— Required work —
Rewrite the lines from the one containing "Switch to the Content" through the one containing "Action: coord(234,401)", inclusive, and swap "progress bar" for "loading bar". Leave everything else unchanged.

— Records provided —

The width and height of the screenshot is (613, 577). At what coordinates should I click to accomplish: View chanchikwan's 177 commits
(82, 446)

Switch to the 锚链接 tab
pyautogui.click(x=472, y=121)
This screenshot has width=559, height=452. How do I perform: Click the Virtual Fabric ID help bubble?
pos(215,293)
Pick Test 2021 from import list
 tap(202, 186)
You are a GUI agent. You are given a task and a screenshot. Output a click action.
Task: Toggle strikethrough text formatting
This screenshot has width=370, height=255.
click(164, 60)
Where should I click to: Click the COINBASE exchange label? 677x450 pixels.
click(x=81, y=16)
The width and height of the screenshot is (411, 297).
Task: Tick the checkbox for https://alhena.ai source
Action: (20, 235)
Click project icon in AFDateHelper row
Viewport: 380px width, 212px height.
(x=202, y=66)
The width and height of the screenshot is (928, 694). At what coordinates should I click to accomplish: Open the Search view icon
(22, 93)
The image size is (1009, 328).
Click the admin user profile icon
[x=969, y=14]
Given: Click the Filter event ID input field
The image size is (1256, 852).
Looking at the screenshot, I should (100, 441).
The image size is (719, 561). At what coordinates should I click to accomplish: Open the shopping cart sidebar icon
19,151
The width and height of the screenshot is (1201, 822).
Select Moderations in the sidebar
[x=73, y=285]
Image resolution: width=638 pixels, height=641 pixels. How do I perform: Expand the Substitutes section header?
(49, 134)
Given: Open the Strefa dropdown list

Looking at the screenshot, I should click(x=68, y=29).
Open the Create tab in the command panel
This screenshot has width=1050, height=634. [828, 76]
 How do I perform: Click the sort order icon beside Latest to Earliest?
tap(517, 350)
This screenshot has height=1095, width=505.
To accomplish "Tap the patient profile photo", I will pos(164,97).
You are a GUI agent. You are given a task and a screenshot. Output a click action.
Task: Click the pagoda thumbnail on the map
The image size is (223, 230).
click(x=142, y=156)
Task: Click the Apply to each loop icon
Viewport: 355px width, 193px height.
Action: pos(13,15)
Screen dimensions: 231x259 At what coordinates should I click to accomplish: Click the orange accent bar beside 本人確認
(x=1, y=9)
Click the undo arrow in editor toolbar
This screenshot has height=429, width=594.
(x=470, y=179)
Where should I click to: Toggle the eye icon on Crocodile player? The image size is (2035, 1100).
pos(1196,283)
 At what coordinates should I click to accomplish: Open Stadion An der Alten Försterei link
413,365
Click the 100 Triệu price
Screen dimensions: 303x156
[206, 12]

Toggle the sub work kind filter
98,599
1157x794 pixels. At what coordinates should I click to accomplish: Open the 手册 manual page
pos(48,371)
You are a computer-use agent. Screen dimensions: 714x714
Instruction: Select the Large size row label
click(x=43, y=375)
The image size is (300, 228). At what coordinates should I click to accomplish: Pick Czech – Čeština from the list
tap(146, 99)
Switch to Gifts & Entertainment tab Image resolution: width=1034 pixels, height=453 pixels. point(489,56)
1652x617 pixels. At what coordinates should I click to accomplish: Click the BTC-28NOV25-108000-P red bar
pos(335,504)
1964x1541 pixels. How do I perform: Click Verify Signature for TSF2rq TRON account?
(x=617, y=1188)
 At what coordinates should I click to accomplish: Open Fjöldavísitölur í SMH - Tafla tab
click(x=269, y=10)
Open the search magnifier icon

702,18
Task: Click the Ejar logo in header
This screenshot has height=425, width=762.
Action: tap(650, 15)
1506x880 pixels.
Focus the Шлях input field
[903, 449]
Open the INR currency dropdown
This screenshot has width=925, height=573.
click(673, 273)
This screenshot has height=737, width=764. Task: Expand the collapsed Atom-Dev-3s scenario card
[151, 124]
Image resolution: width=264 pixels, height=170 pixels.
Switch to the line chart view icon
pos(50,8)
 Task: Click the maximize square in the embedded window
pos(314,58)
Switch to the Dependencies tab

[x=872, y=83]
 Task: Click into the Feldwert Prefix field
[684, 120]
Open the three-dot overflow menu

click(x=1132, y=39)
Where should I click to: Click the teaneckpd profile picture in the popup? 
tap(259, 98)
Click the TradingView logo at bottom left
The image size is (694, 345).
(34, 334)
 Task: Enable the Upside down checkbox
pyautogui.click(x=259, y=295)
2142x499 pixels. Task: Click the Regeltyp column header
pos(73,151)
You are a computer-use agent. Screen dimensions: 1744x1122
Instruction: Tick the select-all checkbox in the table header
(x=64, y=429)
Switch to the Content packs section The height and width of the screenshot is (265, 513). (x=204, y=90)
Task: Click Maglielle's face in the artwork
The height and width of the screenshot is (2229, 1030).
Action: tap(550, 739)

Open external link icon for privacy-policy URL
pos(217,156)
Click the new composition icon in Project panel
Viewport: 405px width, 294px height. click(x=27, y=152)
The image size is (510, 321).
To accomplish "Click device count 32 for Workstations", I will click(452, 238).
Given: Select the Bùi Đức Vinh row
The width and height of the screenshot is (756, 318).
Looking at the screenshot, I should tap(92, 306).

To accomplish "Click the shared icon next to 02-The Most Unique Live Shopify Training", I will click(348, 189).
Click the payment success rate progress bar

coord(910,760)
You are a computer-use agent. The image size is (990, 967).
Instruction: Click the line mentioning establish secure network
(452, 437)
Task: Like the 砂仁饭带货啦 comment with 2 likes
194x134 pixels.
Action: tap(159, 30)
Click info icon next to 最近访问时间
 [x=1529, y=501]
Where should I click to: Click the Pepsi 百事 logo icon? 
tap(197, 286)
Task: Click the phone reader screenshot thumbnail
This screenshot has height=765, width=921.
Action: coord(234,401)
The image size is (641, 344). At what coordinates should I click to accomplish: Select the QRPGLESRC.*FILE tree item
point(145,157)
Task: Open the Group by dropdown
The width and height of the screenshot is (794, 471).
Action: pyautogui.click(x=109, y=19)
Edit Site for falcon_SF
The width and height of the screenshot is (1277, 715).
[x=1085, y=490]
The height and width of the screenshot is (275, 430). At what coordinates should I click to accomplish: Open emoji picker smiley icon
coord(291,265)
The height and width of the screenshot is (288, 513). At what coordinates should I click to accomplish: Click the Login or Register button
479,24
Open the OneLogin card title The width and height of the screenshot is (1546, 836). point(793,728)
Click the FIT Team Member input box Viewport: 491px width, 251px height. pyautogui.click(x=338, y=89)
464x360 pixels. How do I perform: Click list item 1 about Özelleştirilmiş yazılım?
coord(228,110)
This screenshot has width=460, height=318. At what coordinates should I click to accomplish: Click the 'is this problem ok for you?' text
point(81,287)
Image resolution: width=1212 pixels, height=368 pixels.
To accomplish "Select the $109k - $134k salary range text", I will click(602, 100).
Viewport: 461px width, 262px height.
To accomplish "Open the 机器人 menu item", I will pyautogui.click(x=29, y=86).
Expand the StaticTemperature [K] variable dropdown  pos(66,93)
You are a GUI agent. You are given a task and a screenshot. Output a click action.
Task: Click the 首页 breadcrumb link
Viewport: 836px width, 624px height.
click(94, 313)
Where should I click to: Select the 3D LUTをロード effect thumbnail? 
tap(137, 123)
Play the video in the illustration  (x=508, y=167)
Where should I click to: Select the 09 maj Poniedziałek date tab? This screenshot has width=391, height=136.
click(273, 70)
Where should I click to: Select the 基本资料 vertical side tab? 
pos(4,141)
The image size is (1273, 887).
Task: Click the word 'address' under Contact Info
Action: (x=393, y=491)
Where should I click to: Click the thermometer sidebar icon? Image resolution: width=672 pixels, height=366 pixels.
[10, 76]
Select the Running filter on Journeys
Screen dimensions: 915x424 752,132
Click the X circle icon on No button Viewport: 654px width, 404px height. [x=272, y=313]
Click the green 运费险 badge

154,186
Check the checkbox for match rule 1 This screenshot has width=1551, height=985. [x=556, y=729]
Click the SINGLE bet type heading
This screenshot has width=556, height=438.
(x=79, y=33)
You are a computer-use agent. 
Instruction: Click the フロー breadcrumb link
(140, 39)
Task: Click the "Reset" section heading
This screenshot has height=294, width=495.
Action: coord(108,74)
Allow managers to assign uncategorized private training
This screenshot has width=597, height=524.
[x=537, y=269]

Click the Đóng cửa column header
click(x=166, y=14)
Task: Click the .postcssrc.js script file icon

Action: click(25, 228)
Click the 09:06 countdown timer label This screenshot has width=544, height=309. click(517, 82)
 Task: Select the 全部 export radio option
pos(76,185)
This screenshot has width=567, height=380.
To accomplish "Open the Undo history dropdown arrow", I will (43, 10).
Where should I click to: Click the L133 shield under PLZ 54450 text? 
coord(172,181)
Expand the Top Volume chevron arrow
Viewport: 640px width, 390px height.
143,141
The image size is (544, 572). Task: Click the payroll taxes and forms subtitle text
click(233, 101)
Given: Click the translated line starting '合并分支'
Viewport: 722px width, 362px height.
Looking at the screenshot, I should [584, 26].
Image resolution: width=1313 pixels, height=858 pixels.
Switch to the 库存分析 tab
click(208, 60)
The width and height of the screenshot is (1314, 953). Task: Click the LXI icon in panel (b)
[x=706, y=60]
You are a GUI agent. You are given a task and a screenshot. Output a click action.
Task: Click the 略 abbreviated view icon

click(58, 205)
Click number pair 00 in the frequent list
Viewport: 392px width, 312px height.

— Expected answer —
Switch to the Content packs section The height and width of the screenshot is (265, 513). (x=204, y=90)
Task: Click Maglielle's face in the artwork
The height and width of the screenshot is (2229, 1030).
Action: tap(550, 739)

Open external link icon for privacy-policy URL
pos(217,156)
Click the new composition icon in Project panel
Viewport: 405px width, 294px height. click(x=27, y=152)
The image size is (510, 321).
To accomplish "Click device count 32 for Workstations", I will click(452, 238).
Given: Select the Bùi Đức Vinh row
The width and height of the screenshot is (756, 318).
Looking at the screenshot, I should tap(92, 306).

To accomplish "Click the shared icon next to 02-The Most Unique Live Shopify Training", I will click(348, 189).
Click the payment success rate loading bar

coord(910,760)
You are a computer-use agent. The image size is (990, 967).
Instruction: Click the line mentioning establish secure network
(452, 437)
Task: Like the 砂仁饭带货啦 comment with 2 likes
194x134 pixels.
Action: tap(159, 30)
Click info icon next to 最近访问时间
 [x=1529, y=501]
Where should I click to: Click the Pepsi 百事 logo icon? 
tap(197, 286)
Task: Click the phone reader screenshot thumbnail
This screenshot has height=765, width=921.
Action: coord(234,401)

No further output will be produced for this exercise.